SHORT TASK:
Repeat the records verbatim from the line containing "Image resolution: width=1024, height=1687." up to and including the line containing "Daftar (767, 408)", and nothing else.

PROVIDED MATERIAL:
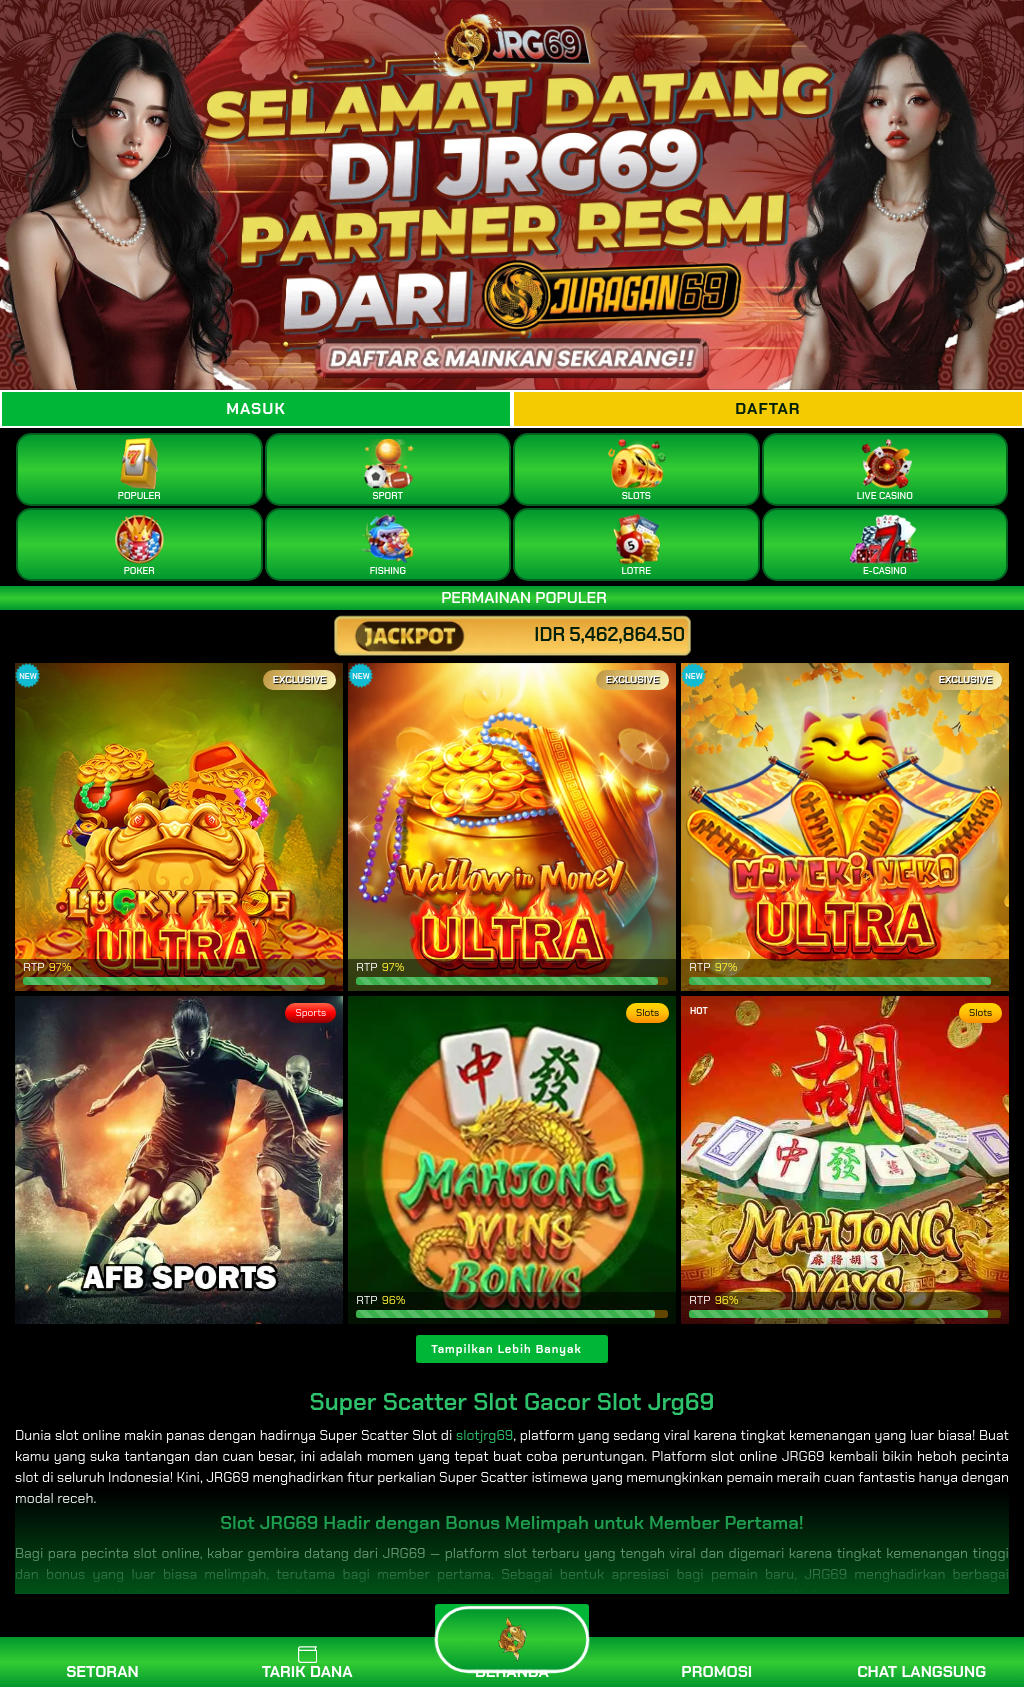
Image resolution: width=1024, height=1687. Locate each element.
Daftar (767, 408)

* * *

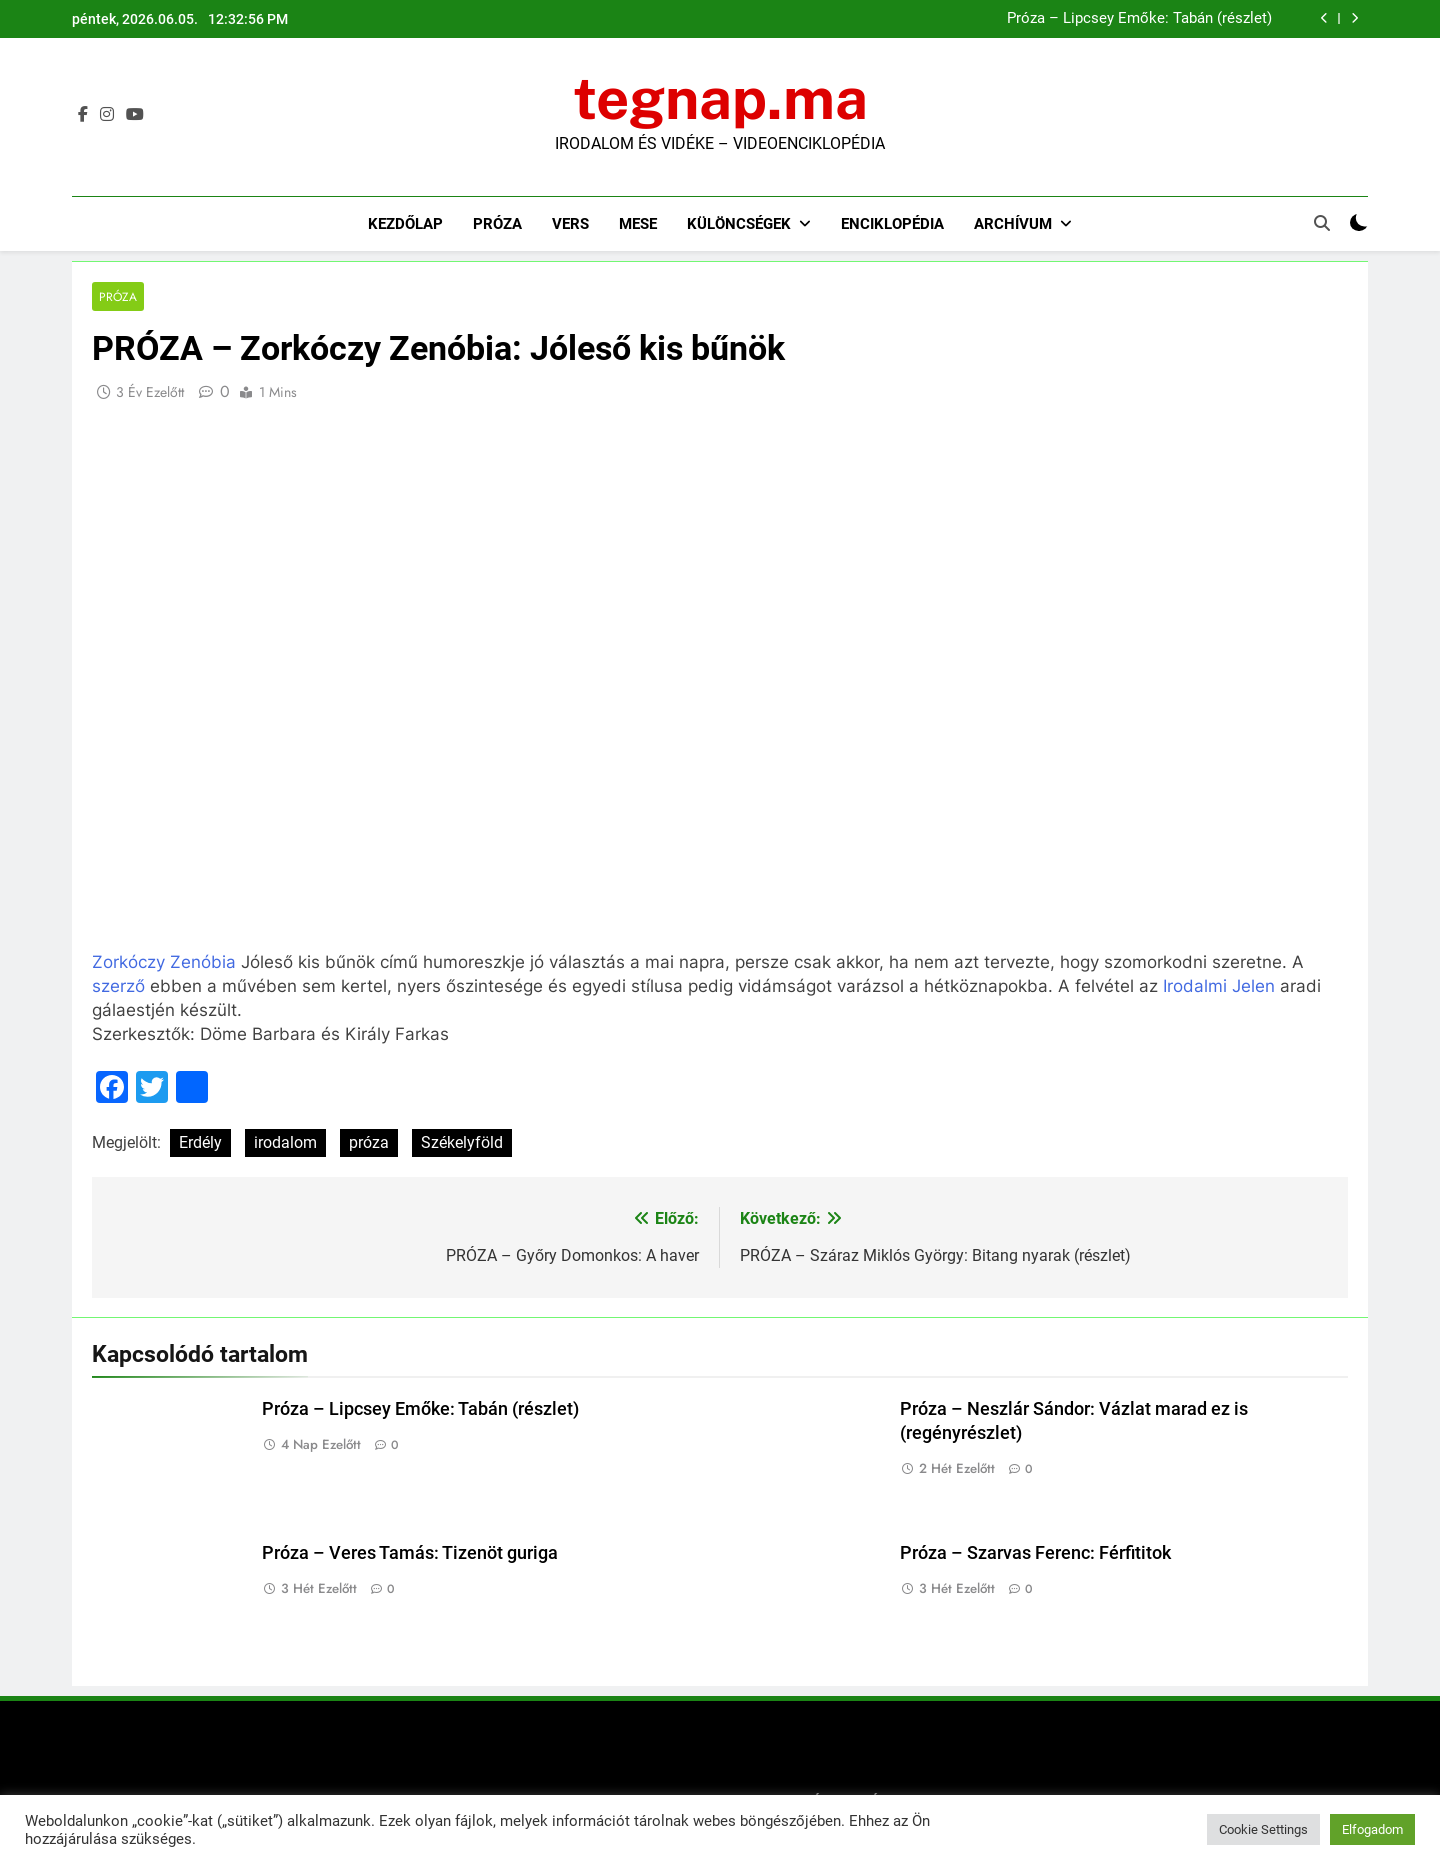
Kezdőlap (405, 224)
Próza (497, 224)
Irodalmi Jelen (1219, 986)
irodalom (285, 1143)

RESPONSE BELOW:
Image resolution: width=1024, height=1687. Locate each element.
Daftar (767, 408)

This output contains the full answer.